Till date, we have seen many efforts towards standardizations of translations, like Glossaries, Dictionaries, FUEL, etc. across Open Source projects and language communities. However, one question always come to my mind why translations are not yet standardized even though these many efforts are already in place!
Tried to figure out the possible reasons, like
- not all languages have efforts being made in the direction of standardization
- not all languages have glossaries, dictionaries, fuel, etc.

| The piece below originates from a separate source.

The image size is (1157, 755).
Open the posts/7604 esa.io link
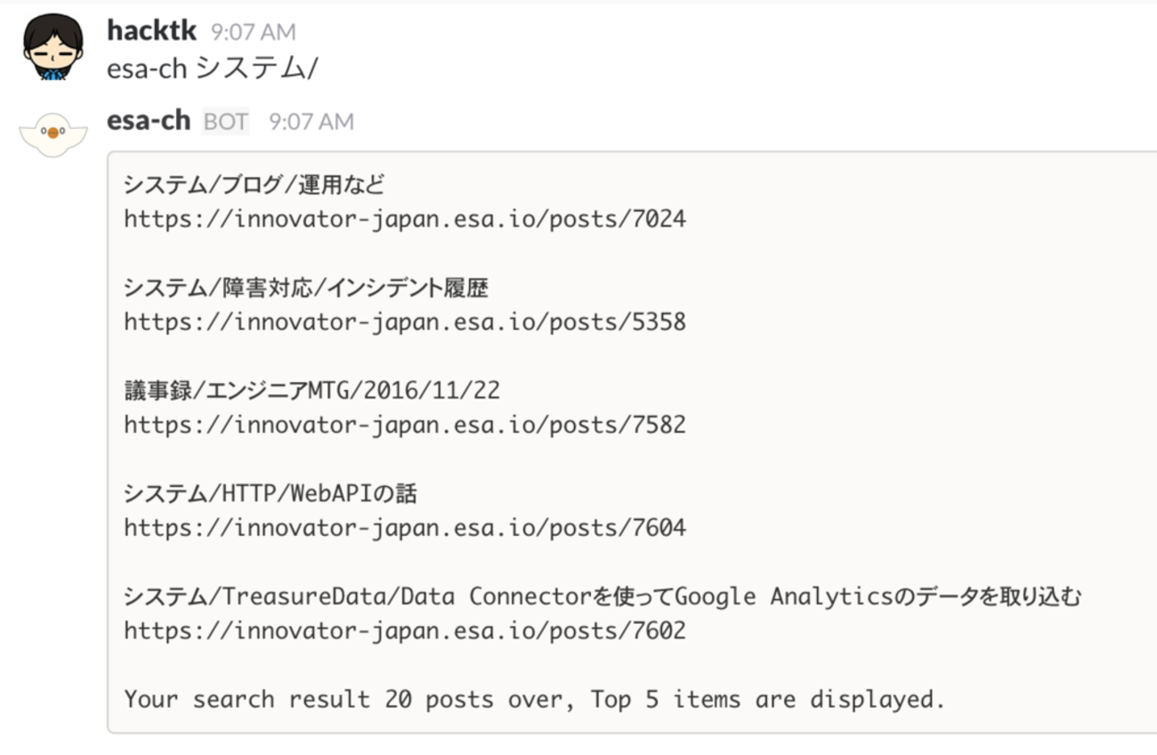(x=405, y=528)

- not all translators follow standard terms of translations being used in Glossaries, Dictionaries, FUEL, etc
- not all translators use terminology management tools
- not all translators spend time standardizing translations
it could be any of the above. But there is another important issue I just realized that we have different group of translators working for almost every different open source project for this matter.

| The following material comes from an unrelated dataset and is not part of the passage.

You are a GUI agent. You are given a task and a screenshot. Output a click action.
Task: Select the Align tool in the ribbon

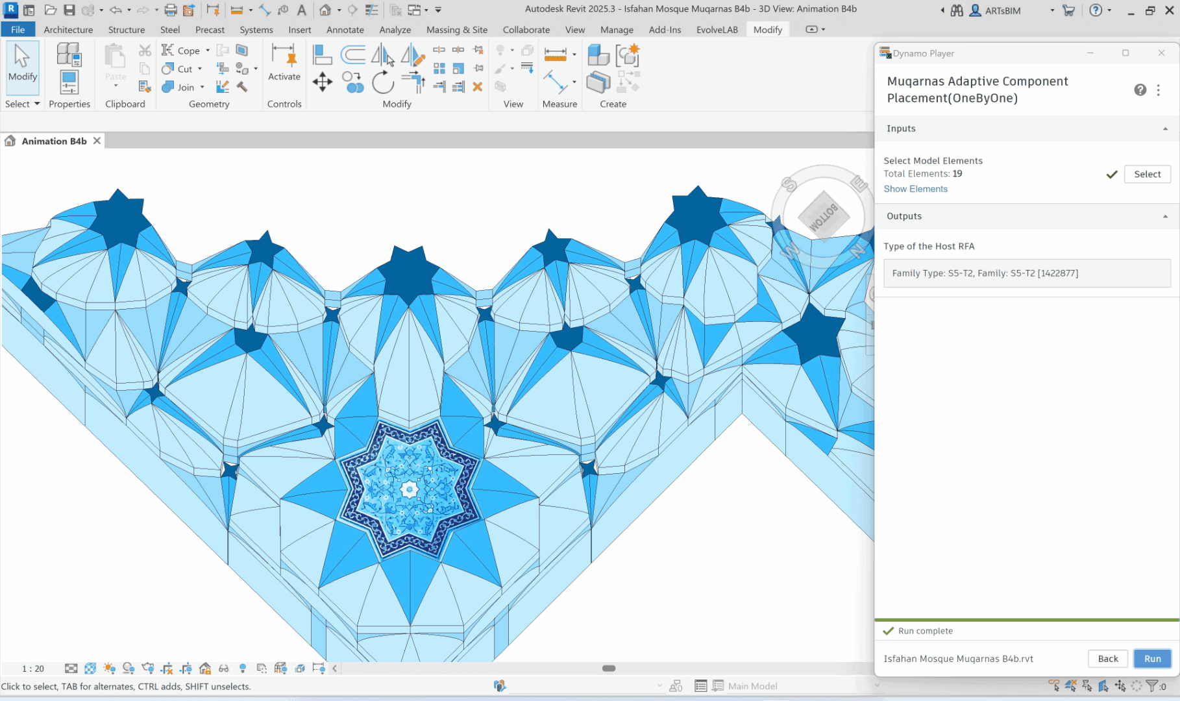322,55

Fedora: http://fedoraproject.org/wiki/L10N/Teams
Debian: http://lists.debian.org/i18n.html
OpenSuse: http://en.opensuse.org/OpenSUSE_Localization_Teams
Gnome: http://l10n.gnome.org/teams/
KDE: http://i18n.kde.org/teams-list.php
XFCE: http://i18n.xfce.org/wiki/language_maintainers
Mozilla: https://wiki.mozilla.org/L10n:Teams
Openoffice: http://wiki.services.openoffice.org/wiki/Languages
Robot Project (for various other important open source applications): http://translationproject.org/team/
Pidgin: http://developer.pidgin.im/l10n/
and many more…
So, one of the major problems I see towards standardization of translations is: there are more than one translation community per language, which leads to different standards being followed in various open source projects. As a result, there is no standard translation terminology across (and within) open source distributions. This issue is obvious for closed source projects as well, but could be resolved for Open Source projects at least by,
- integration of language communities of each language
- working together collaboratively
- following same standard, even if language communities decide to run separate
Not sure, how is it going to be possible to implement any of the above, but there should be some way to fix this issue.
Thanks!
Ankit
Ankit,
Yes it is one of the major problem of the localization but probably you know about FUEL project (https://fedorahosted.org/fuel) that is trying to get support from different communities and have been fairly successful in doing so. Till know we have shown our success for three languages, namely Hindi, Maithili, and Marathi. We are in the process of getting more languages inside it soon.
regards,
Rajesh
This is part of what we are trying to address with Virtaal. The terminology lists from the FUEL project are automatically used as a source of terminology help for translators using Virtaal. The terminology list can be updated independently of Virtaal releases, which will mean that translators gradually get updated terminology from a central source. This way even the most inexperienced translators can be exposed to the approved terminology.